◆ WHAT THE EXERCISE ASKS ◆
Starting with the line that contains "You are a GUI" and continuing through the line that contains "(x=322, y=215)", rewrite the item lines below as a numbered list. Skip blank lines and leave the pictures out.

◆ INFORMATION GIVEN ◆
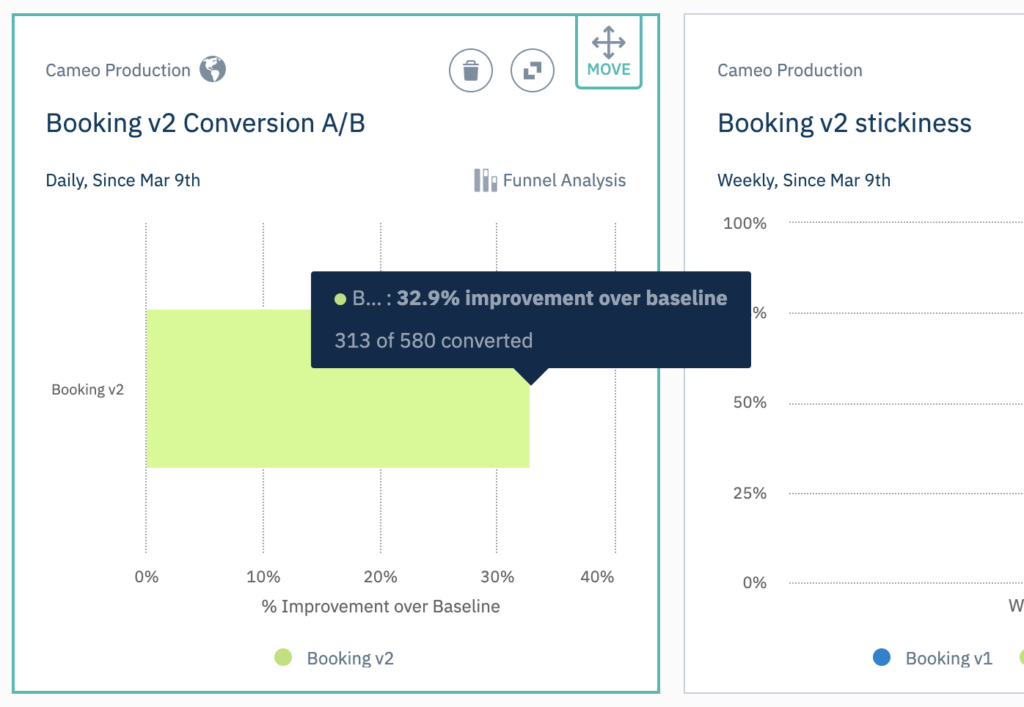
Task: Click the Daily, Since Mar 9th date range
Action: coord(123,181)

---

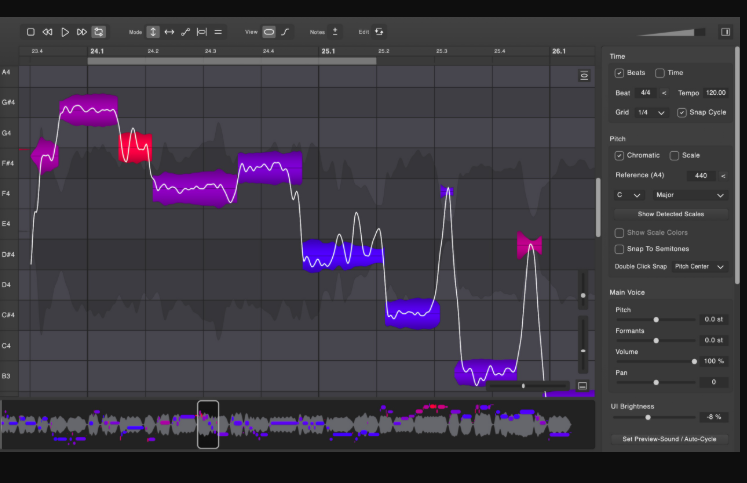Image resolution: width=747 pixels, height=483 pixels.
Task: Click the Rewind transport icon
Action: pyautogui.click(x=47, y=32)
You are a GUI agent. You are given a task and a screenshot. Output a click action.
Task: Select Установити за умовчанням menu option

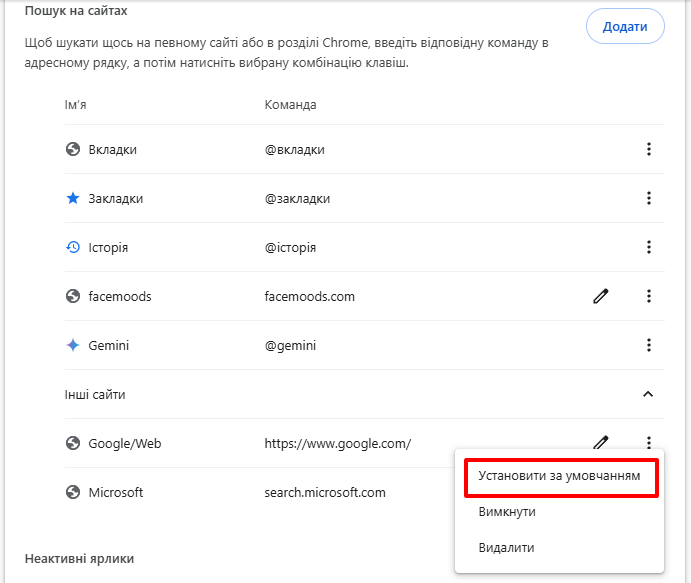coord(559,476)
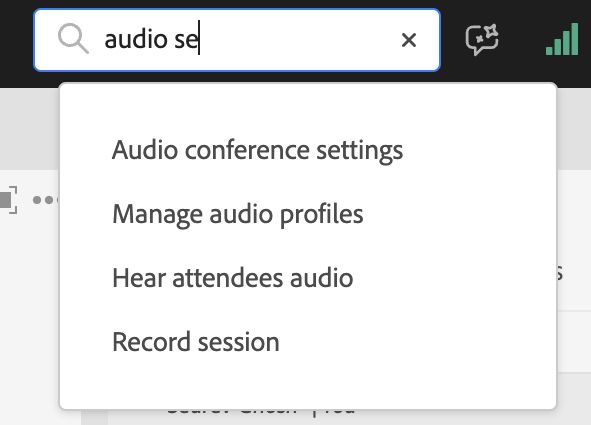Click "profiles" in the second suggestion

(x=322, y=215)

--

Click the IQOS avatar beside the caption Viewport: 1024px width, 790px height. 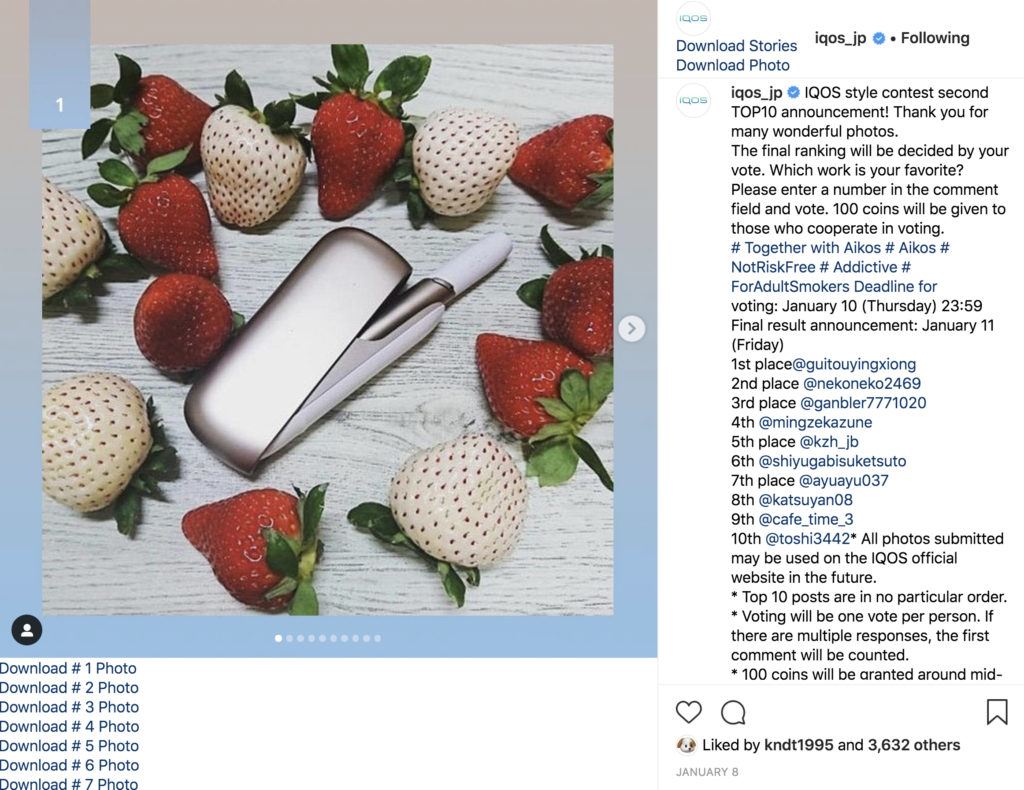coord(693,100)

◆ EXPECTED ANSWER ◆
1. You are a GUI agent. You are given a task and a screenshot. Output a click action.
2. Task: Select Установити за умовчанням menu option
3. coord(559,476)
4. Click "profiles" in the second suggestion
5. (x=322, y=215)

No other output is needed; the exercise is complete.